How do you work through self-doubts and fear?
I think almost every author goes through times when they feel like they’re the best writer since Tolkien, and others where they feel like talentless losers. When those lows hit me, I fall back to my incredible support network of friends and family. They’re great for cheering me on, showing me where I’m doing well, and pitching in to help me improve.
You would think that the day The Wings of Dragons hit shelves would have been the happiest of my life, but I was actually terrified. Up to that point, I only had the word of few close friends that they thought it was good. What if people thought it was terrible? I had never put myself out there like that before. I tend to be introverted, and the exposure made me really uncomfortable. In the end it worked out and people enjoyed it, but I’m sure that paranoia will come back when it comes time to release book two.
I love hearing from fans that my book has made a positive difference in their lives. You work so hard for so long on a novel, put your heart and soul into it, but you always wonder if readers get out of it what you put into it. When you hear that they really enjoyed it, that they encouraged their friends to read it, that it was something that spoke to them or resonated with them, then you know you’ve done your job as an author.
When I decide to do something, I go for it all the way. I love the quote from the TV show Mythbusters that goes, “If it’s worth doing, it’s worth overdoing.” That’s me in a nutshell. I don’t do things halfway. I put everything I have into a project, and I think that mindset shows not only in just getting a finished product out there, but having it be something that others will enjoy and share.
I’ve always been introverted, so publishing and marketing The Wings of Dragons has really forced me to come out of my shell. Suddenly I’m communicating with folks I never thought I would meet and interacting with readers from all over the world. When you write a novel, it’s just for you. When you publish a novel, though, it’s for the readers. You’re baring your soul for the world to see, and that visibility is still something I’m coming to grips with.
Because I love to tell stories!
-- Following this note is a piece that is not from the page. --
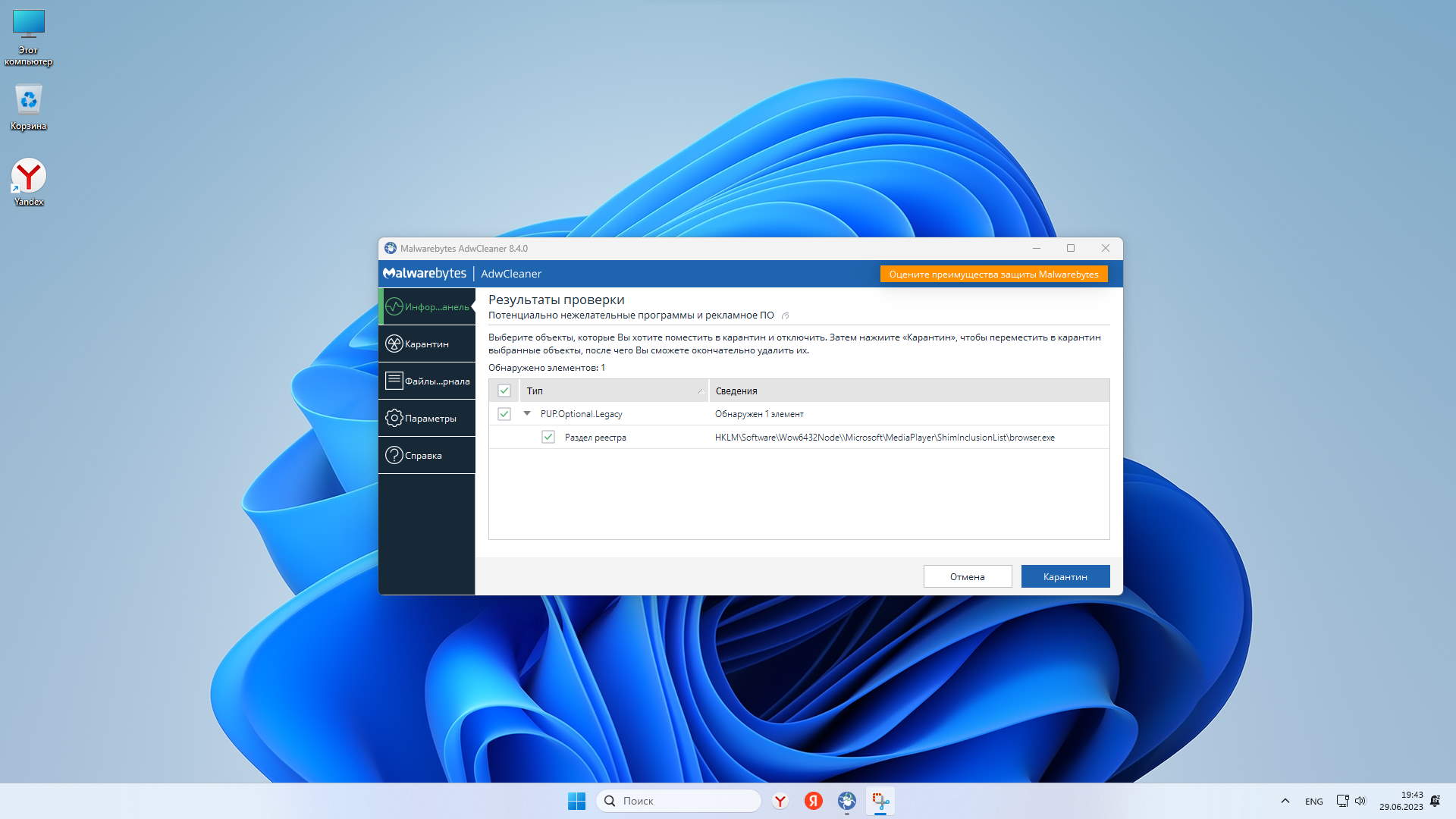Open the Quarantine sidebar section
1456x819 pixels.
[x=426, y=344]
I grew up in a family where storytelling was part of everyday life. In particular, my father lived for stories. We would be having a conversation, and all of a sudden he would say, “That reminds me of a story.” We would all groan, but that was just part of the tradition. He would launch into his story, and at the end we’d all laugh because it was funny even though we’d heard it a hundred times. If you’ve ever seen the movie Lincolnand the way that Lincoln is always using stories to get his point across, you have a sense of how my dad was. With writing, I’m telling stories just like he did, only now I can share those stories with a lot more people.
I’ve always enjoyed telling stories, whether in written form, around the living room, or around the campfire (especially around the campfire). I grew up in a family where everyone told stories, some real, others made up. My father and his father were famous for it. They were both Lutheran pastors, and they made stories key parts of their sermons. They passed on that love of stories to me.
I have a lot of strange ideas, and I tend to take perspectives that a lot of people don’t have. Sharing those thoughts is a big motivation for my writing. I want to help people see the world in a different way. I want to communicate with others and share my passions. I’ve always been amazed at the ability of a good writer or filmmaker to reach out to an audience they’ve never met and make them laugh, cry, or scream at all the right moments. I want to be able to do that with my writing.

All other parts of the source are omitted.